English railway director and slaveholder (1792–1877)

Sir Hardman Earle, 1st Baronet (11 July 1792 – 25 January 1877) was a British businessman, railway director and slave owner.

Earle was a partner in several cotton trading enterprises and owned slaves in Antigua until slavery was abolished.

Sir Hardman was best known for his investment and business dealings in the railway industry, he was a director from the 1830s until his death, being primarily associated with the London and North Western Railway.

==Early life==
Earle was born on 11 July 1792. He was the fourth son of the slave trader, Thomas Earle.

Earle attended school in Warrington before attending Charterhouse School, then located in Charterhouse Square, London.

==Cotton trading and other business==
In 1812, Earle became a partner in a Liverpool cotton broking business, Salisbury Turner & Earle, where he was responsible for all cotton trading.
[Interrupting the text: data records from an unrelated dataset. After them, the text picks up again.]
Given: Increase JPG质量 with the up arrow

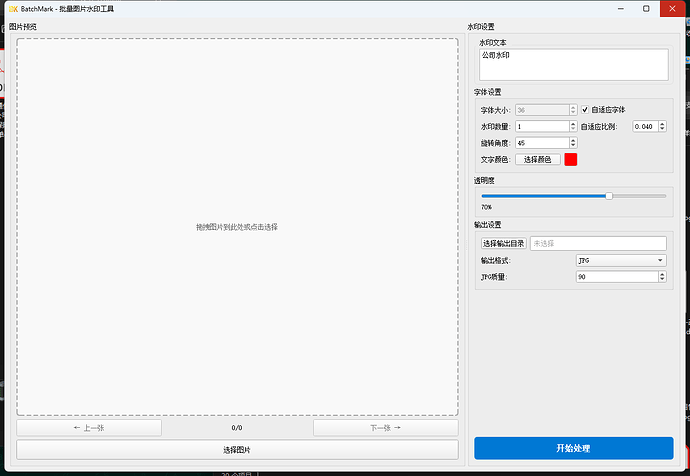Looking at the screenshot, I should pos(662,273).
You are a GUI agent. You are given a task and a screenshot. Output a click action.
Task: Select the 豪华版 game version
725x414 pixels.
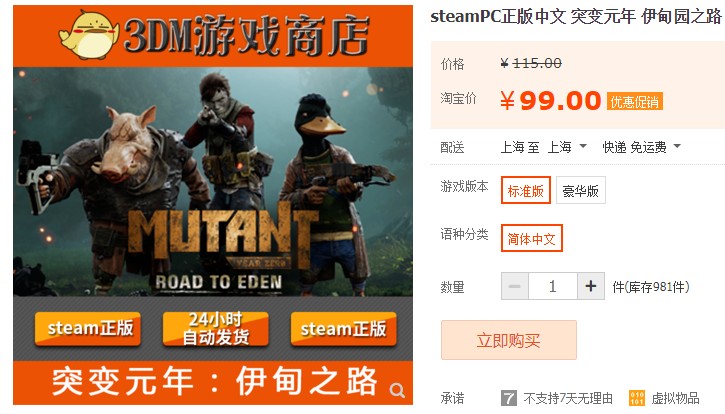coord(580,190)
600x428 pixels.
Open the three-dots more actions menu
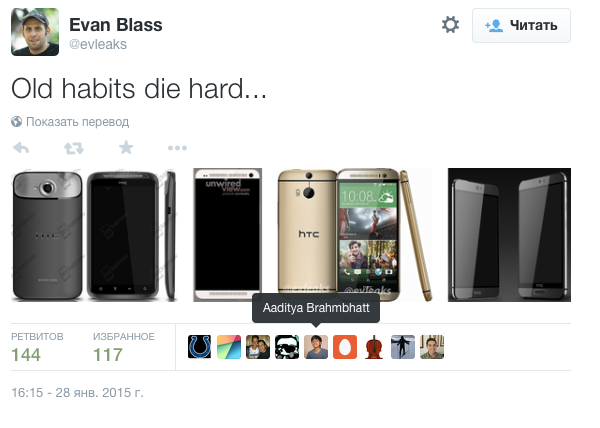pyautogui.click(x=178, y=148)
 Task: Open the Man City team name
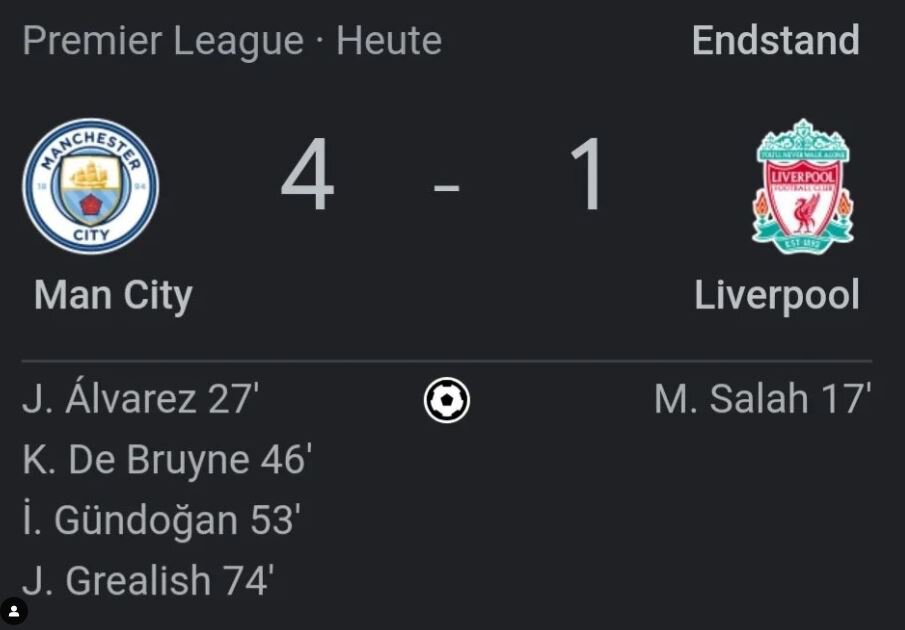pyautogui.click(x=113, y=295)
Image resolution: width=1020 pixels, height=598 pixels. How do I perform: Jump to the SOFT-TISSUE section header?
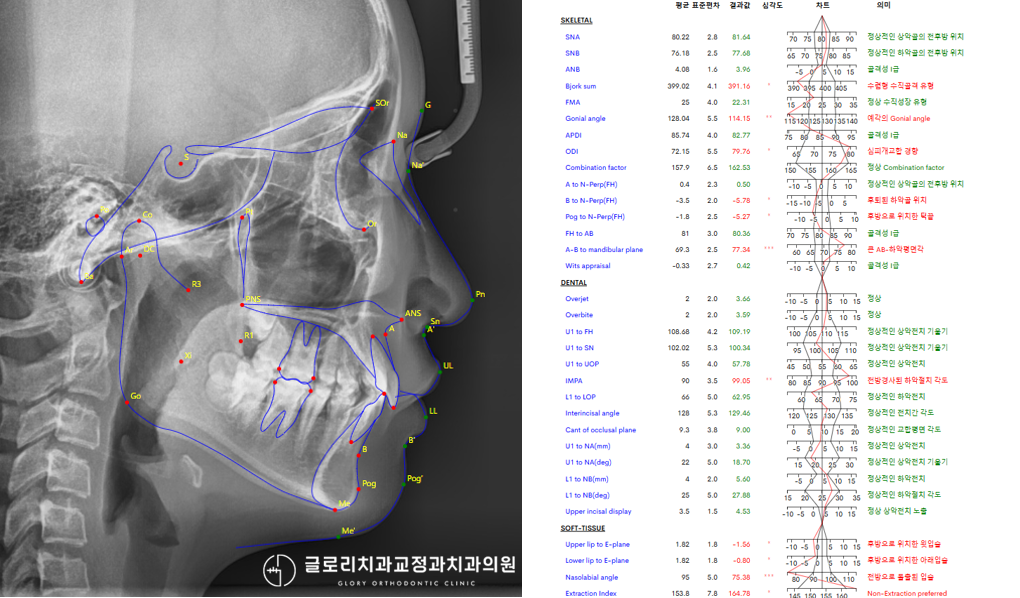(583, 528)
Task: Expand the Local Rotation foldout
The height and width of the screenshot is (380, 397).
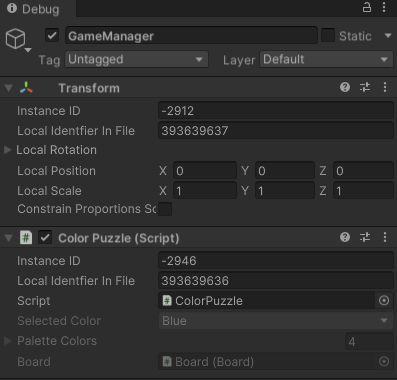Action: coord(8,150)
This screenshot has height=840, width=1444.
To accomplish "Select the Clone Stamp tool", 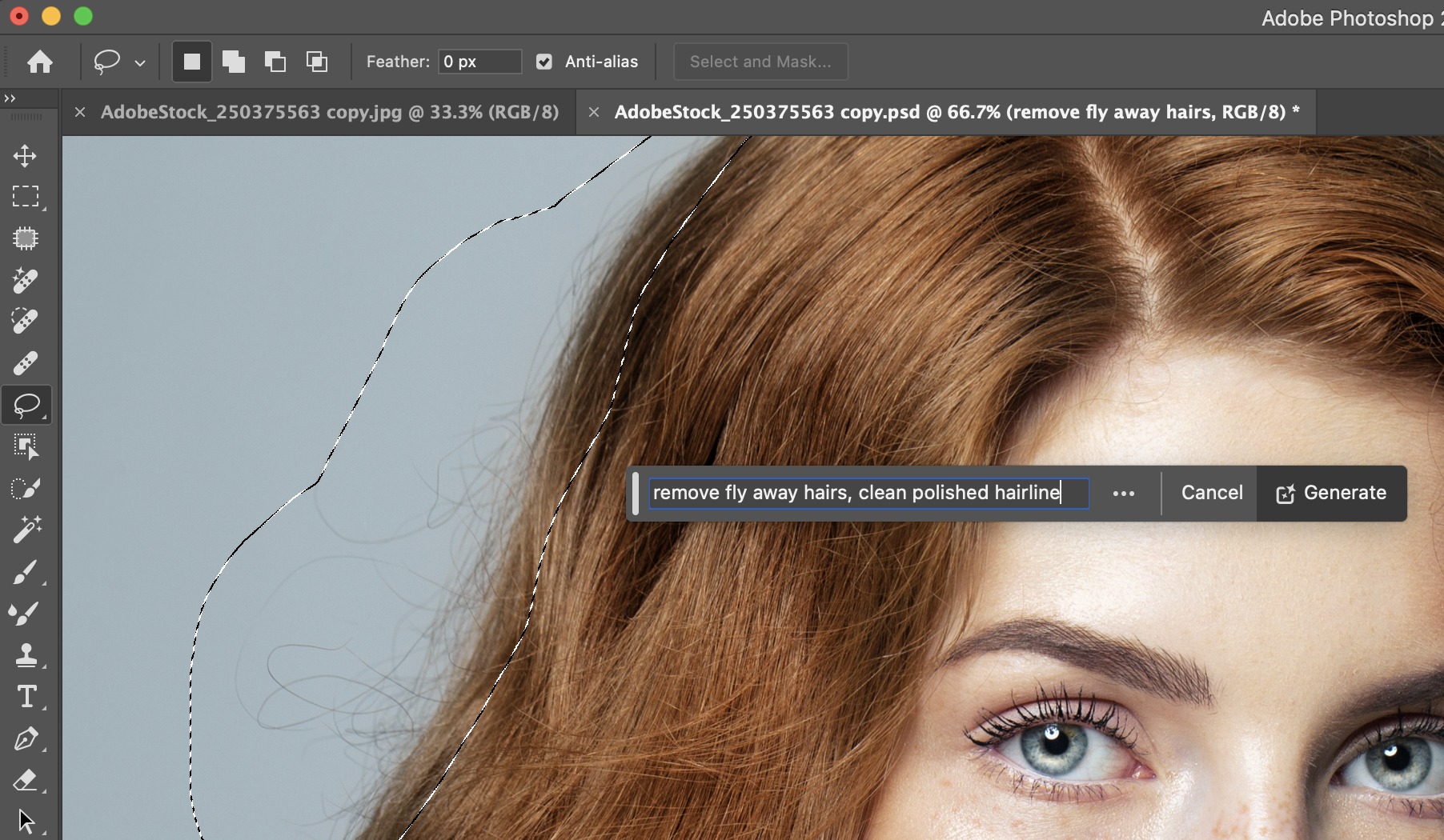I will pyautogui.click(x=25, y=655).
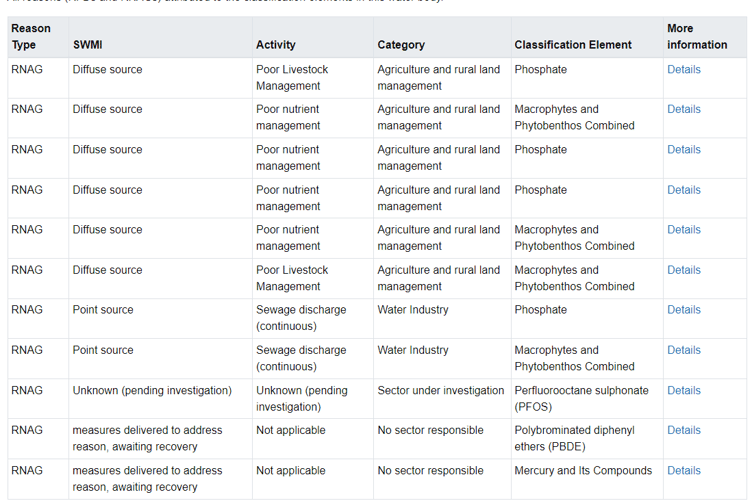This screenshot has width=752, height=501.
Task: Click the Perfluorooctane sulphonate (PFOS) cell
Action: pyautogui.click(x=581, y=398)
In 1822 he joined the seed-crushing business of Earles & Carter as a partner, together with his older brother William Earle, this firm became Earles and King and was effectively the 'family business'.

Salisbury Turner & Earle was a founder member of the Liverpool Cotton Brokers' Association, now the International Cotton Association, and Earle served as president in 1849. (Note: It is possible that this was his son Hardman junior, but the date makes the older man far more likely.)

Earle was a founding director of Martins Bank which started trading as 'The Bank of Liverpool' in 1831. He was chairman of the board from 1858 to 1861.
==Slavery==
His family were steeped in the slave trade, his father, Thomas Earle, grandfather William Earle and great grandfather John Earle all having been slave traders.

In 1833, slave ownership was abolished in the British colonies and with the Slave Compensation Act 1837, the British Government compensated the owners who were forced to free enslaved people.

Hardman Earle was awarded £19,000, around £2.5m in 2020 money, in compensation; the former captives were not awarded anything.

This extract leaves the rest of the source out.